The trees have lost their leaves and the days are shorter, darker and colder. These things are part of the seasons, and part of living half way between the equator and the north pole. Despite people staying indoors more, winter has plenty to offer walkers who make use of the quieter paths and frosted mornings, and that includes experiencing wildlife.
Britain may have many birds that migrate here from the south for our summer, but we also have birds that come from the north and overwinter here. The migratory species of geese and swans are the easiest to spot of these species as they’re large and distinctive, and will frequently have travelled from all over the Arctic, from Greenland to Iceland to Siberia, to the same wetlands, lakes and parks they have always come to.
Two species to start with are the Barnacle Goose, which can be found in northern Cumbria, Ireland and the far north of Scotland, and which can be identified in comparison to the more widespread Canada Goose by its white face. Another is the Brent Goose, which has a fully black face, and can be found all along the south-eastern and south-western coats, as well as on the coast of Northumberland. Even if the birds are far above and hard to identify, the sight of any group of geese flying in formation against the winter sky should make any walk a spectacular journey.
If birds are your thing, there are many more species that can be seen only in winter.
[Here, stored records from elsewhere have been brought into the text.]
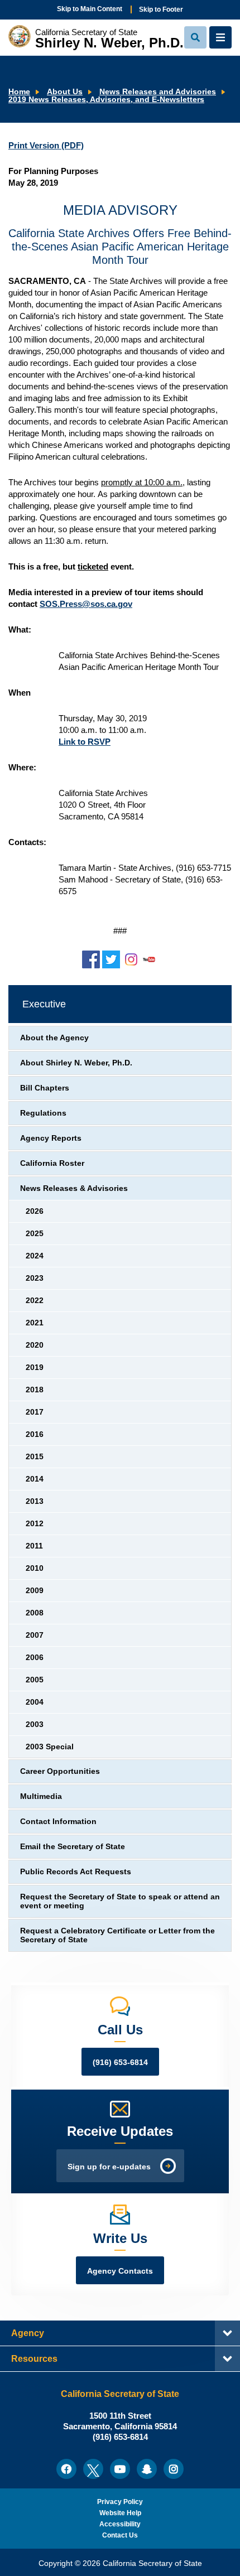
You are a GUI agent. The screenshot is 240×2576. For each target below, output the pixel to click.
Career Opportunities (60, 1771)
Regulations (43, 1113)
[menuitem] (66, 2469)
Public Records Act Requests (75, 1872)
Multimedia (41, 1796)
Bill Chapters (44, 1088)
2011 (34, 1546)
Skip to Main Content (89, 9)
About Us (65, 92)
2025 (35, 1233)
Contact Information (58, 1821)
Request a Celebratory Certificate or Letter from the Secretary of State (117, 1935)
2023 (35, 1278)
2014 (35, 1479)
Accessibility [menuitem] (120, 2524)
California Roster (52, 1163)
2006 (35, 1657)
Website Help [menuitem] (120, 2513)
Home (19, 92)
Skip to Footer (161, 9)
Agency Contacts (120, 2271)
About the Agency (54, 1038)
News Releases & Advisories (74, 1188)
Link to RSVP (85, 741)
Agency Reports (50, 1138)
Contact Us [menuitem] (120, 2535)
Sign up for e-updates (109, 2167)
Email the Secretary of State (72, 1846)
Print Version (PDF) (46, 145)
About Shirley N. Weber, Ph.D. (76, 1063)
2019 (35, 1367)
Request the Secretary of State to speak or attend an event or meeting (120, 1901)
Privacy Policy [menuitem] (120, 2502)
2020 (35, 1345)
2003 (35, 1724)
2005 (35, 1680)
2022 (35, 1300)
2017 (35, 1412)
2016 (35, 1434)
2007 (35, 1635)
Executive (44, 1004)
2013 (35, 1501)
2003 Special (50, 1747)
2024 (35, 1256)
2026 (35, 1211)
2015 (35, 1457)
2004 (35, 1702)
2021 (35, 1323)
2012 (35, 1523)
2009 (35, 1590)
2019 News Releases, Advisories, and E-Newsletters (106, 99)
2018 (35, 1390)
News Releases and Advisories (157, 92)
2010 (35, 1568)
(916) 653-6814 (120, 2062)
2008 (35, 1613)
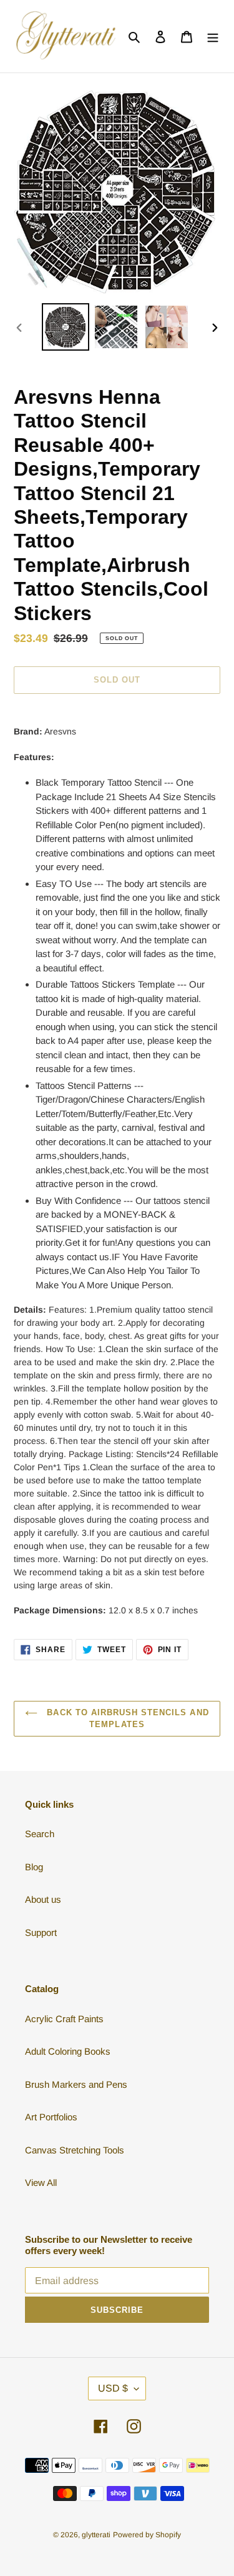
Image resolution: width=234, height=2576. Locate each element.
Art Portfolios (51, 2117)
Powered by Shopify (147, 2534)
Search (39, 1833)
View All (41, 2182)
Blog (34, 1867)
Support (41, 1932)
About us (43, 1899)
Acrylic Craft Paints (64, 2018)
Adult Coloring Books (67, 2051)
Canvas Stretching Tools (74, 2150)
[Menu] (213, 36)
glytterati (96, 2534)
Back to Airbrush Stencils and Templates (126, 1719)
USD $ (113, 2388)
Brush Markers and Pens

And if you’re like me and seem to scare them away as soon as you get the binoculars out, at least bare trees make seeing anything that bit easier.
The other advantage of winter is that animal prints are preserved in snow and cold thickening mud. It’s often the case when walking over a quiet moorland or through a woodland that can appear all but deserted, that these prints are surprisingly numerous. It’s especially satisfying to see evidence of animals that are only infrequently seen, especially by those of us who live in towns and cities. It won’t take you long to identify key mammals such as badgers and hares, and the knowledge that you have crossed their paths can really enhance your day.
Animals however aren’t the only wildlife that make winter walking such a pleasure. Though autumn is traditionally the season for mushrooms, there are often species which make it through the year to January, from the uplands to woodlands. And just because the leaves have gone doesn’t mean the woodlands are any less beautiful; if you want to work out what the trees are, you can often just examine the leaves under your feet; and look out for berries, especially on holly.
If you’re unsure where to start, why not go on a guided walk, where there will probably be people who are also keen to look at the world around them. And if your guide isn’t a wildlife expert, at least they can do the navigation so you can keep your eyes on the view.